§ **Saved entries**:
══════════════════════════════
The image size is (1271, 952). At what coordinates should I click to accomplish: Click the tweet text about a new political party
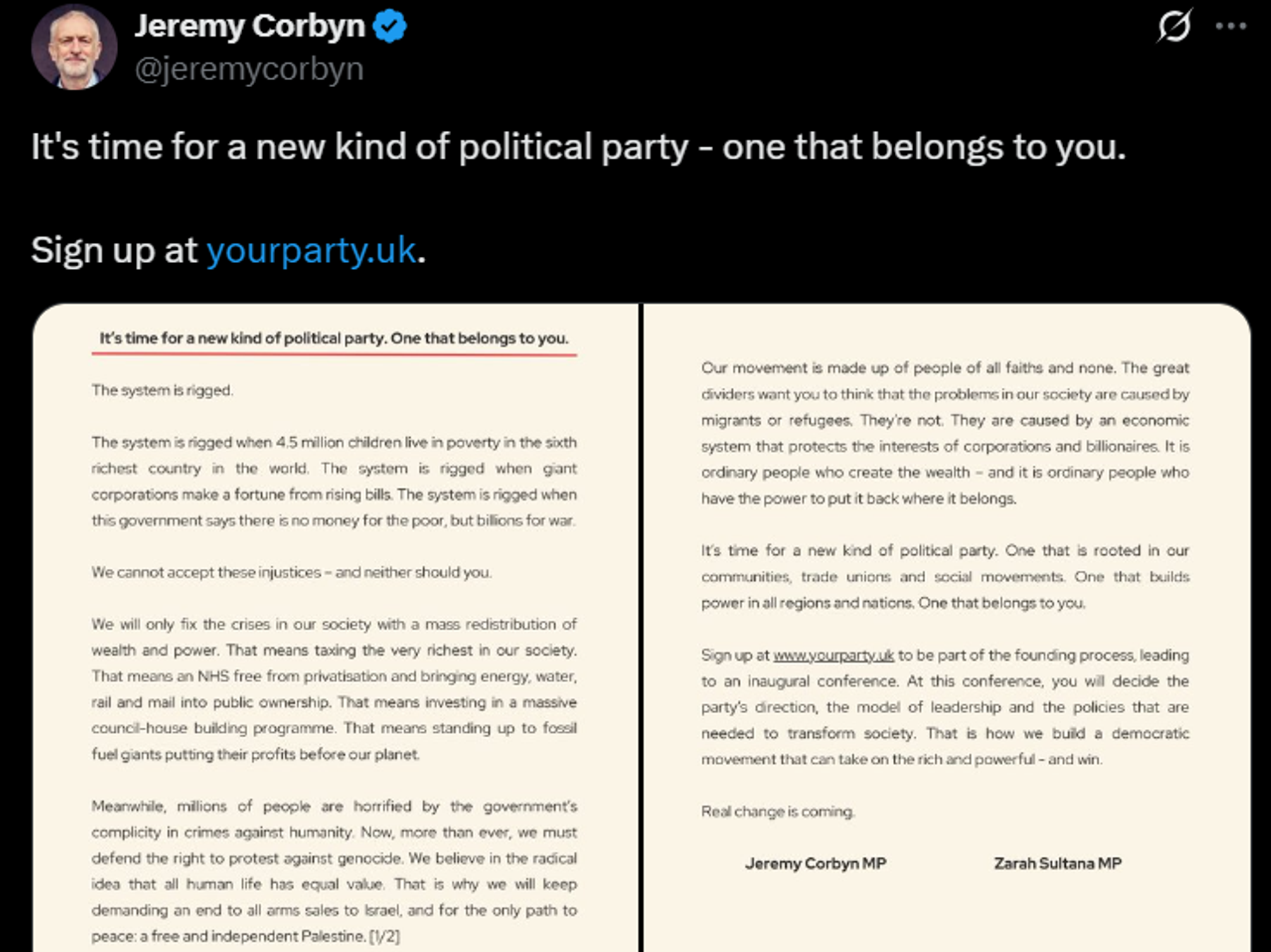tap(578, 147)
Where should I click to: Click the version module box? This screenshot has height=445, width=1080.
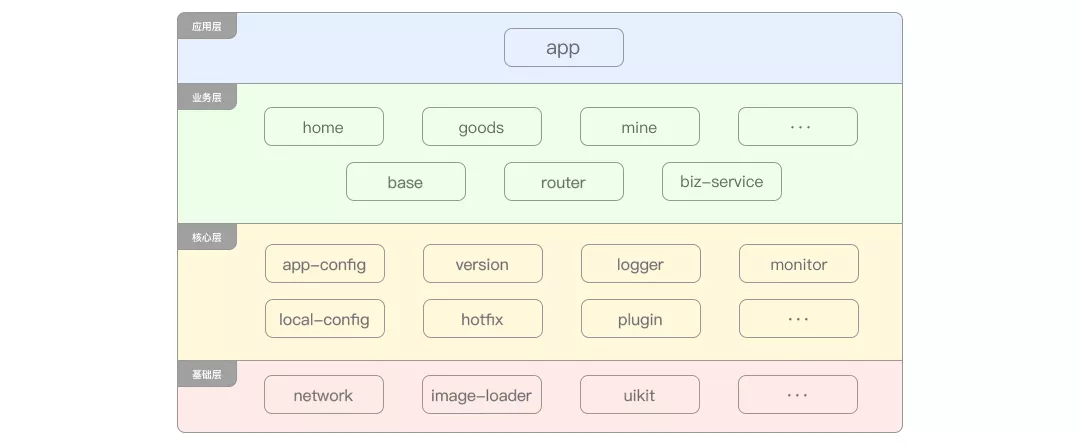coord(483,264)
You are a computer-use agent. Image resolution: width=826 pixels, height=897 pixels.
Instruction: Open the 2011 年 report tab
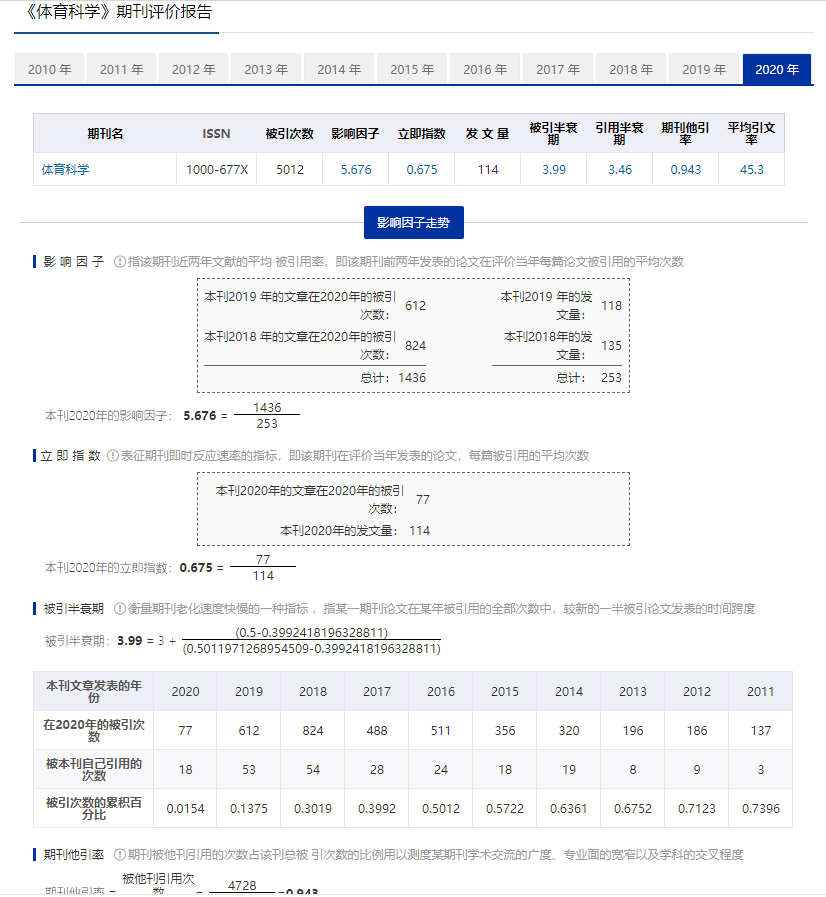[122, 69]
══════════════════════════════
§ **TASK DESCRIPTION**: An exact copy of the lines from the one with "You are a computer-use" through the last line of the records, inclusive, is required, with all pictures left out.

§ **ANSWER SPACE**:
You are a computer-use agent. Image resolution: width=826 pixels, height=897 pixels.
Instruction: Open the 2011 年 report tab
[122, 69]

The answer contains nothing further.